Data for processing:
#####

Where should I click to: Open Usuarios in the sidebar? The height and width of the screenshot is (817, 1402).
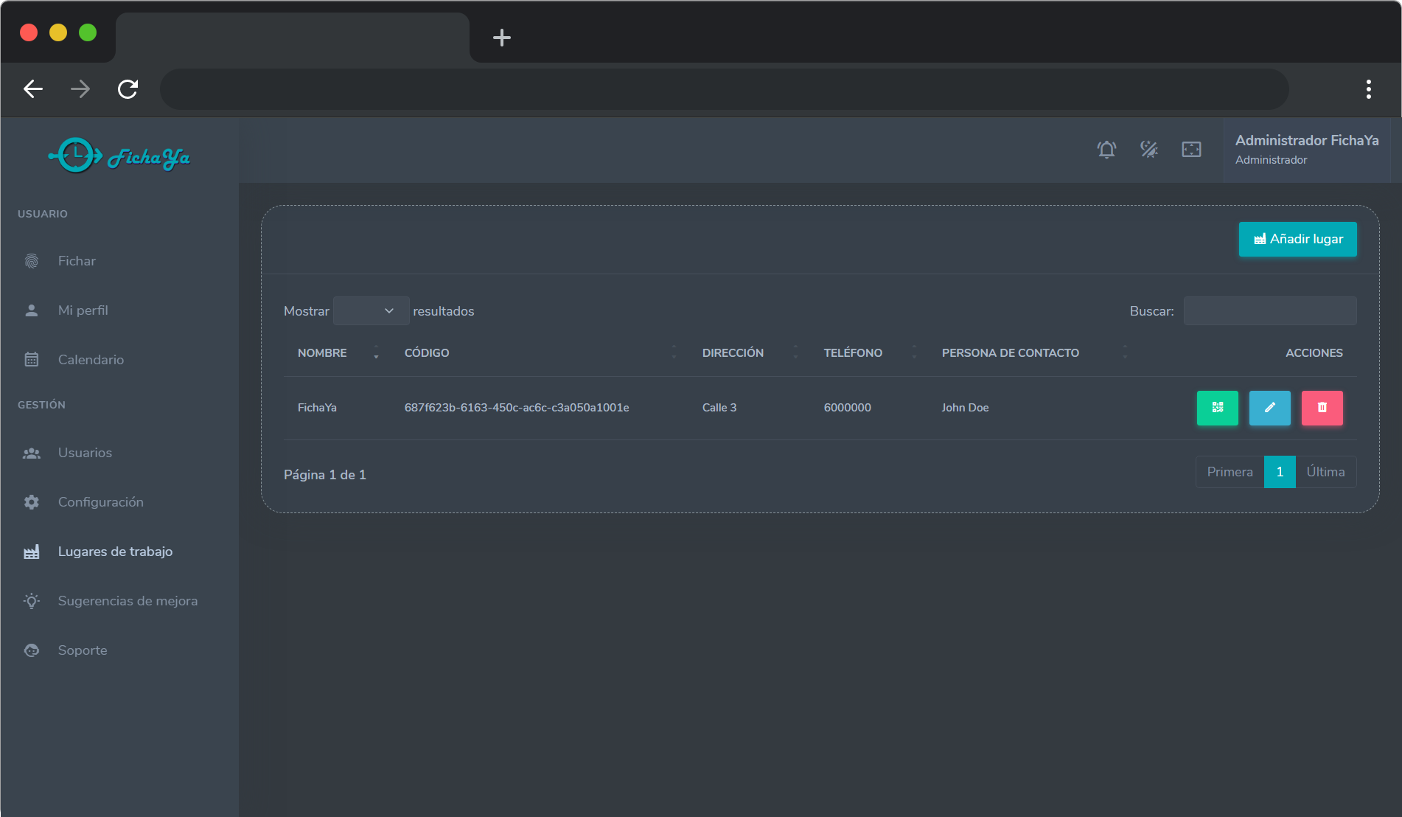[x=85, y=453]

#####

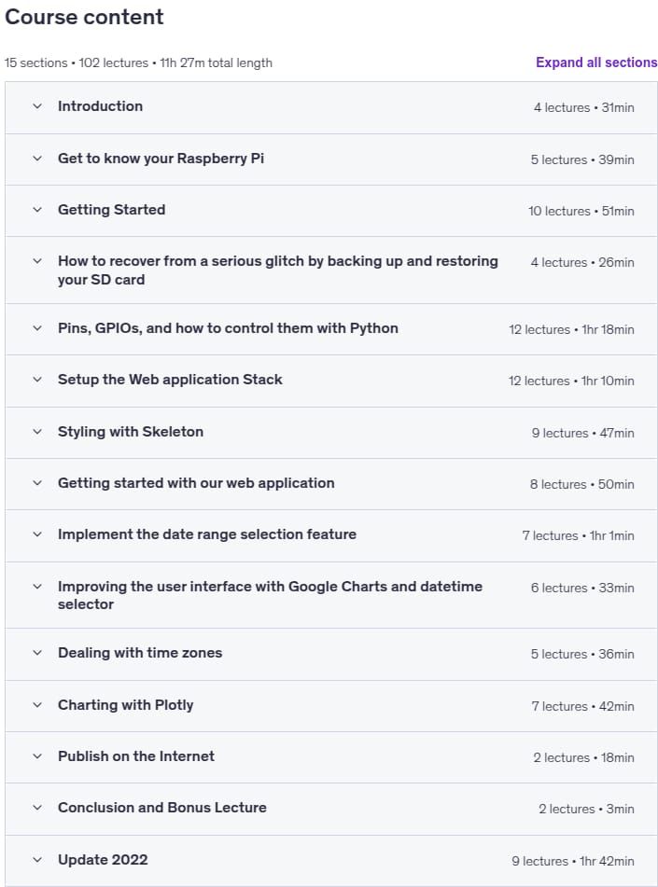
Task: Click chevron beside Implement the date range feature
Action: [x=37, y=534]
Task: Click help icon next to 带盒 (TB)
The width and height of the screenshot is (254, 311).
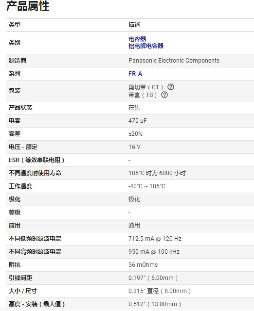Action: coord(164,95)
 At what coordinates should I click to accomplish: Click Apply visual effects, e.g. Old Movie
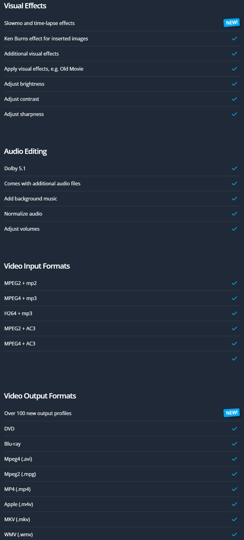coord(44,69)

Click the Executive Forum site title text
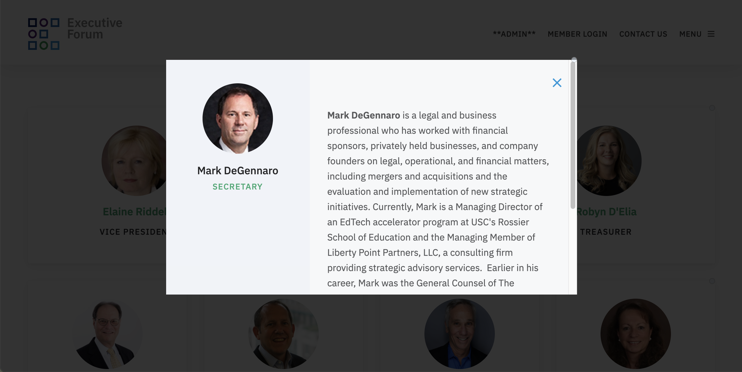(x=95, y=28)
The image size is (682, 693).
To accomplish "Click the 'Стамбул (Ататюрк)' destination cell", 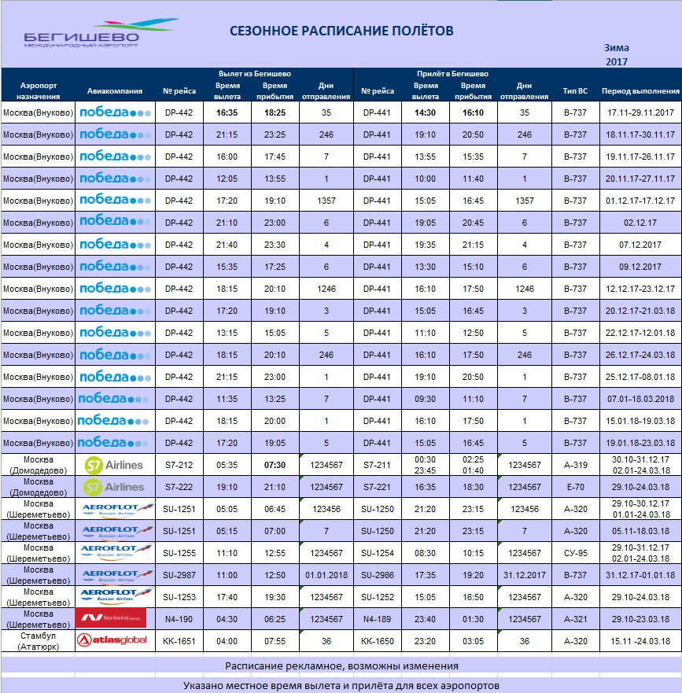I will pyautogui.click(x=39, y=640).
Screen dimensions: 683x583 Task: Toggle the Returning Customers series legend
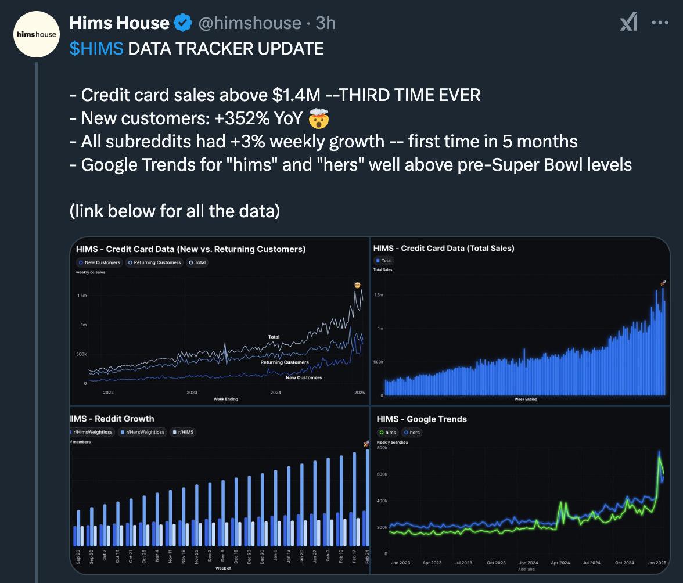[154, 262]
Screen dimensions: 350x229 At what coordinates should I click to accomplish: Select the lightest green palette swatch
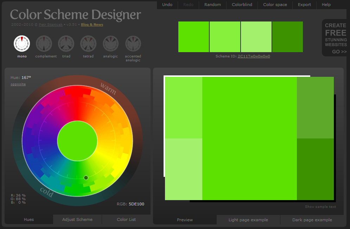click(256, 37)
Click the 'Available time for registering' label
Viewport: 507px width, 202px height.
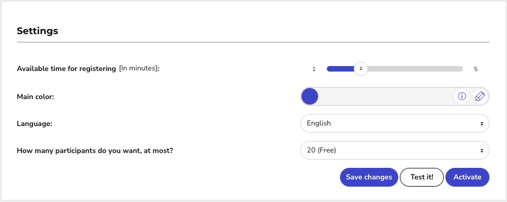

#####

Short task: Rewrite the part of the records that opens with the line containing "Where should I" and closes with the line containing "[x=85, y=453]", swapping "sidebar" for "menu" and keeping everything else the same. Give only those lines, without the pictures.

Solved problem:
Where should I click to: Open Usuarios in the menu? The height and width of the screenshot is (817, 1402).
[x=85, y=453]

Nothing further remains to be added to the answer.